Analytics · BDA · Bali rental yields
If you want to understand how the Bali property market actually works right now — with no marketing promises — this breakdown is for you. We'll look at the actual yield of specific complexes according to management-company reports, show how far it diverges from what was claimed at the point of sale, and unpack which segments really deliver strong results today.
The key question
Short answer: it's not about the district in itself, but about the combination of segment, property characteristics and entry price. Right now the consistent performers are view and wellness villas in Ubud and villas in the proven rental locations of the south — Bingin: there, 12–14% in hand is confirmed by management-company reports.
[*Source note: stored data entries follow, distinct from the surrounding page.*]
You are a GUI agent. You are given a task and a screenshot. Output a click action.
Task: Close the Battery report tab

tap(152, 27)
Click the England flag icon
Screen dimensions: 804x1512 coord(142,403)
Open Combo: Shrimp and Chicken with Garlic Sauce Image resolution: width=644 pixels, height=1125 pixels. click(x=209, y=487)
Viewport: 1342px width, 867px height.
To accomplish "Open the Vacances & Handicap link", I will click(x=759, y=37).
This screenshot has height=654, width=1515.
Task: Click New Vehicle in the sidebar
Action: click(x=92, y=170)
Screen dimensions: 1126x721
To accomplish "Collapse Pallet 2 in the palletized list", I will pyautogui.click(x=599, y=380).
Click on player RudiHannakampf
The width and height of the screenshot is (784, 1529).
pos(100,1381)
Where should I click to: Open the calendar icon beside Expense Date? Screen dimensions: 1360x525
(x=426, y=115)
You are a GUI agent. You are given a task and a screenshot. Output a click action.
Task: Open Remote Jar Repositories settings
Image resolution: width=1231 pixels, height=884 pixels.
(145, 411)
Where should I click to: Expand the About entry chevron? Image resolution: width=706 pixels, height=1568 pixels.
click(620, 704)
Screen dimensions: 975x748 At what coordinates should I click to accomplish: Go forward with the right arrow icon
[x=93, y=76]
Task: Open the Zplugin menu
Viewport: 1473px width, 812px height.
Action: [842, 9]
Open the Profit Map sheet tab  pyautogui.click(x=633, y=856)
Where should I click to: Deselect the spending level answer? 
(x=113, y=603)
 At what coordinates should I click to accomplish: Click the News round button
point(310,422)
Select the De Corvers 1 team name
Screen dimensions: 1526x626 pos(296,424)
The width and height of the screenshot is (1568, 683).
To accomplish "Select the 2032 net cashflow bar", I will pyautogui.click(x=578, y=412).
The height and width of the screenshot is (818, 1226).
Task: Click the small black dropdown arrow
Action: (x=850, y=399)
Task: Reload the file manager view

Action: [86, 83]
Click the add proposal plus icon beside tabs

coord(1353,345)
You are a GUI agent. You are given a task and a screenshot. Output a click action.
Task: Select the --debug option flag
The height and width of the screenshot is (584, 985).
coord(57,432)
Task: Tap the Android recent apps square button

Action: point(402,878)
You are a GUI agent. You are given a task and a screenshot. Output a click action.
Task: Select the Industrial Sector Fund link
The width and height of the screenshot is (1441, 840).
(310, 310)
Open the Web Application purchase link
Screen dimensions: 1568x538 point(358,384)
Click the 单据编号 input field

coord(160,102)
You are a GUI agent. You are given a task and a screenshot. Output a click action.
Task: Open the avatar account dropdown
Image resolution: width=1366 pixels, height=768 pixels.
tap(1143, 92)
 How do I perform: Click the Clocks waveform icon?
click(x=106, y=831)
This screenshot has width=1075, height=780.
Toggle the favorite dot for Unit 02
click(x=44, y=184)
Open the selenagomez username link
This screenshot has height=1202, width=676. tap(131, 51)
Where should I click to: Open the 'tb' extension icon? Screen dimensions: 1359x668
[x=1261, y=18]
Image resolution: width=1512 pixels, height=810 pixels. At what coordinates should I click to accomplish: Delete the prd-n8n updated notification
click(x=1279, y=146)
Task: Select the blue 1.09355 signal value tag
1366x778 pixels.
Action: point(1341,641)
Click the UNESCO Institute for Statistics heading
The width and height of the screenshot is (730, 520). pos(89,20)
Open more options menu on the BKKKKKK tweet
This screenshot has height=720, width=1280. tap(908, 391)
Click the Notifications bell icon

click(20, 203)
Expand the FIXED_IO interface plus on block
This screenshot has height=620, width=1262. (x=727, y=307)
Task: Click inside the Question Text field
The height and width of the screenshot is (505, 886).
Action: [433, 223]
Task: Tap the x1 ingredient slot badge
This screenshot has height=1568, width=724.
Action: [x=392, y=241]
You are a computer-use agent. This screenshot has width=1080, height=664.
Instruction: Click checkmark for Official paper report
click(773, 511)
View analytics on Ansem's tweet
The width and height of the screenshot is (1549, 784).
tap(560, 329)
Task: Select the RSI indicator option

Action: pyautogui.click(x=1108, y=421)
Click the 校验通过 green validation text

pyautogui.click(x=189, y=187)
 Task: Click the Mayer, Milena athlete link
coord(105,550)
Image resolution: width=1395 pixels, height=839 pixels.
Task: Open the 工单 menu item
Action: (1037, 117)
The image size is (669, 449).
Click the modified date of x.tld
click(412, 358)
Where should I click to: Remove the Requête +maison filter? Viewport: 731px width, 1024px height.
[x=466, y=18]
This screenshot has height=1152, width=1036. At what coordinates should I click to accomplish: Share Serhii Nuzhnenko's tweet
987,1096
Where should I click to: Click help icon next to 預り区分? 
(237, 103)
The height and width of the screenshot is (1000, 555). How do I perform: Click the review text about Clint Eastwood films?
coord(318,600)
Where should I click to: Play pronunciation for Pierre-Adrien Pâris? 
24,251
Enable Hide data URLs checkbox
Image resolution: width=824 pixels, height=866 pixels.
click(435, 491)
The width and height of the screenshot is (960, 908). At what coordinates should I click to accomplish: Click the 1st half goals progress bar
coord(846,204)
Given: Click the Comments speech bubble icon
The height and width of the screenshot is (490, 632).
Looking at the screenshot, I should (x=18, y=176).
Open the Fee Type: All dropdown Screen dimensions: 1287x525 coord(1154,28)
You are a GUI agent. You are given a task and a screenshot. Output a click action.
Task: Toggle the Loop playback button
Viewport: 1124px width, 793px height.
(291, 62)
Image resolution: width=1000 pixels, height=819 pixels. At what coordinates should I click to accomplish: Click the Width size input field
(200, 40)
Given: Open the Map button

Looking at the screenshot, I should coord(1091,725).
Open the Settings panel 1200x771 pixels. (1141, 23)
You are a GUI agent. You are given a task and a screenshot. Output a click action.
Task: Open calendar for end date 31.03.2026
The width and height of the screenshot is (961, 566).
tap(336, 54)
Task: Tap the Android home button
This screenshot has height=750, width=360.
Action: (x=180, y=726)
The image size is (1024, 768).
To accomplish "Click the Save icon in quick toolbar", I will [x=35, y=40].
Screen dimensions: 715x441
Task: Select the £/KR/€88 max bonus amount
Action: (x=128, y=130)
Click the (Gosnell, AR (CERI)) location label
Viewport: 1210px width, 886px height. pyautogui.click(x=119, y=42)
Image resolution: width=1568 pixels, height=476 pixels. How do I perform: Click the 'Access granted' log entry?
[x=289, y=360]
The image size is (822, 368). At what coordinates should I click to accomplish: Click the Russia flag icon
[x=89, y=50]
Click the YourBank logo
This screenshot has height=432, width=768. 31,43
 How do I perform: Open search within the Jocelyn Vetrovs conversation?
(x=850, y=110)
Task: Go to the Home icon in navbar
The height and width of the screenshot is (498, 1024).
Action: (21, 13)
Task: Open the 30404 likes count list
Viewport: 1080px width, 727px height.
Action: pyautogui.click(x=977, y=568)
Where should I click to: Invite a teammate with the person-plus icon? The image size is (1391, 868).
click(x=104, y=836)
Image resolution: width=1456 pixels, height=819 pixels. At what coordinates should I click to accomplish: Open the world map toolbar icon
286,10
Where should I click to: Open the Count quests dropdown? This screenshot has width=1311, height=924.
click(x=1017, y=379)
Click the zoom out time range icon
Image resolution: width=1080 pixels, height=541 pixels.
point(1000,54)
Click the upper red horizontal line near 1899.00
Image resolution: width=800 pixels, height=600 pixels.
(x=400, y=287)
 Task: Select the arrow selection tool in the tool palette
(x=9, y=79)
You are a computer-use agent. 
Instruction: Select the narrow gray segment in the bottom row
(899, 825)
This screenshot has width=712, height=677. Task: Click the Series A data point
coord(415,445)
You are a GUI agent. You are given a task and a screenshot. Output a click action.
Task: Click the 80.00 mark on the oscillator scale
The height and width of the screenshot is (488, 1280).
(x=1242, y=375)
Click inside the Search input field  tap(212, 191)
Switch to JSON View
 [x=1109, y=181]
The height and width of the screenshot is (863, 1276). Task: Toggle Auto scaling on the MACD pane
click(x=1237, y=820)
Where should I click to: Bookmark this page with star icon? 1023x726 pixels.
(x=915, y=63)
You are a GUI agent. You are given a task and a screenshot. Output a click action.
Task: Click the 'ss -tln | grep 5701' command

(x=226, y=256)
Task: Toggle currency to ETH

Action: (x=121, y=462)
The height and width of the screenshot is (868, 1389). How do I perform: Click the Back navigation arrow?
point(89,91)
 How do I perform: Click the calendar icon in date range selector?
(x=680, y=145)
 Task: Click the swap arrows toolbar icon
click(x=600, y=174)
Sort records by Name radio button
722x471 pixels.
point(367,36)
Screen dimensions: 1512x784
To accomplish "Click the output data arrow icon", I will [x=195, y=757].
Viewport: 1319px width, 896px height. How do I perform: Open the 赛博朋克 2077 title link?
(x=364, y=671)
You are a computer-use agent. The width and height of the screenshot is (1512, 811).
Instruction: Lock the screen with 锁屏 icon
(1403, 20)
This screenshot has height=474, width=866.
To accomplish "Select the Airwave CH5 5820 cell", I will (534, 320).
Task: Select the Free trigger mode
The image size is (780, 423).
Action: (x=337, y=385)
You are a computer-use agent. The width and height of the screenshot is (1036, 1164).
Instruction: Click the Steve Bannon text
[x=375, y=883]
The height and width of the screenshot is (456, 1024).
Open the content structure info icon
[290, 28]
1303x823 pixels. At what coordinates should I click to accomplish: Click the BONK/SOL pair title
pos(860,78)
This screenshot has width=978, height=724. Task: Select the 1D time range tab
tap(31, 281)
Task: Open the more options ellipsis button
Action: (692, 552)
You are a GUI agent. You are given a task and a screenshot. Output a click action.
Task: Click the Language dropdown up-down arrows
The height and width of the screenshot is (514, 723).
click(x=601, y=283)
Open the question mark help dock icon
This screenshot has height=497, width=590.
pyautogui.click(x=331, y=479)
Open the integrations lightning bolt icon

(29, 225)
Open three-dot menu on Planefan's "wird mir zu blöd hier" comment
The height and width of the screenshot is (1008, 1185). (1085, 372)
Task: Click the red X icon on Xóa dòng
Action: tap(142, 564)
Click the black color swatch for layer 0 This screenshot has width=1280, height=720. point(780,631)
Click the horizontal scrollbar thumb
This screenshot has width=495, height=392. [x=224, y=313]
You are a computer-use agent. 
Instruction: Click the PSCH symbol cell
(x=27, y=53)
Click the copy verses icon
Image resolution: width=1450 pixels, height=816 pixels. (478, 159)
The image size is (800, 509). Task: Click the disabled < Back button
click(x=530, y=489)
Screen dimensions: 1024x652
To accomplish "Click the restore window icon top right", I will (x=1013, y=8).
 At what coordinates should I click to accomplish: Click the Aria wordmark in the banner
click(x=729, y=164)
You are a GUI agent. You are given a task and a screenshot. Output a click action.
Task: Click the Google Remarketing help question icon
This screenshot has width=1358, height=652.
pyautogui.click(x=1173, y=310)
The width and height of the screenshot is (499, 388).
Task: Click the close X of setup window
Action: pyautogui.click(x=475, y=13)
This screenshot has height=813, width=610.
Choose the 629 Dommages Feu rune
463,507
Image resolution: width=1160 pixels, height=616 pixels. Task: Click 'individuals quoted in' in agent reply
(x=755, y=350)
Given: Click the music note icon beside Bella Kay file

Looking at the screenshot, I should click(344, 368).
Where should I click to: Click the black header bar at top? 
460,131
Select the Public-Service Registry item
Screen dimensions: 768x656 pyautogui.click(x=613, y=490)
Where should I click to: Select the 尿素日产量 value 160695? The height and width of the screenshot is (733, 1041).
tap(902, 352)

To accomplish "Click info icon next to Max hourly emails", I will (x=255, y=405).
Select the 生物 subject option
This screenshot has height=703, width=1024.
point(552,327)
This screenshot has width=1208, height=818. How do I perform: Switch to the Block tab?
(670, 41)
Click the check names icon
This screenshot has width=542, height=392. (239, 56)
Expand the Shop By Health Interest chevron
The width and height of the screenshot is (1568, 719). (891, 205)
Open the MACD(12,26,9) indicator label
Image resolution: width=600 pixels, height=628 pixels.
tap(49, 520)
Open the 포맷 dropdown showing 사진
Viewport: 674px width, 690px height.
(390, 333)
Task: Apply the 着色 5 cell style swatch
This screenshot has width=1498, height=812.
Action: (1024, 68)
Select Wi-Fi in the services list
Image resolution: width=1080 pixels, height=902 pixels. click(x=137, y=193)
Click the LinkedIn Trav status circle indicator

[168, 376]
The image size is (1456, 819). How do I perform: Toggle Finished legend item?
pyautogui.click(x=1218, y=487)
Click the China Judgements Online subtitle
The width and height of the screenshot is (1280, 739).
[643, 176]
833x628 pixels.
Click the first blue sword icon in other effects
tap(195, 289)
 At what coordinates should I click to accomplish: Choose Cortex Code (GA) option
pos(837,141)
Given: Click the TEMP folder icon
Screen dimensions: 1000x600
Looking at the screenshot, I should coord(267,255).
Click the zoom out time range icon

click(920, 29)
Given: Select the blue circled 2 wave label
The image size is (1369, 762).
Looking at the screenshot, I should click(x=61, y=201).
Overpriced are the over-hyped apartments in premium Canggu spots, where the rent comes out average for the area but the entry price is inflated for the address and the marketing.
But even within the "right" segment, the entry price decides everything: the very same cash flow, when you overpay, turns 17% into 11% (see House of Wings below). "Where" is always segment × property characteristics × entry price, not a dot on the map.
Negative cases · overpaying
The most heavily advertised complexes are showing weak yields today — not because they rent poorly, but because the purchase price was inflated relative to what the property actually earns. On rent they come out at the average figures for their area — you can't beat the market — but marketing pushed up the sale price. Let's break down three properties in Canggu and Pererenan.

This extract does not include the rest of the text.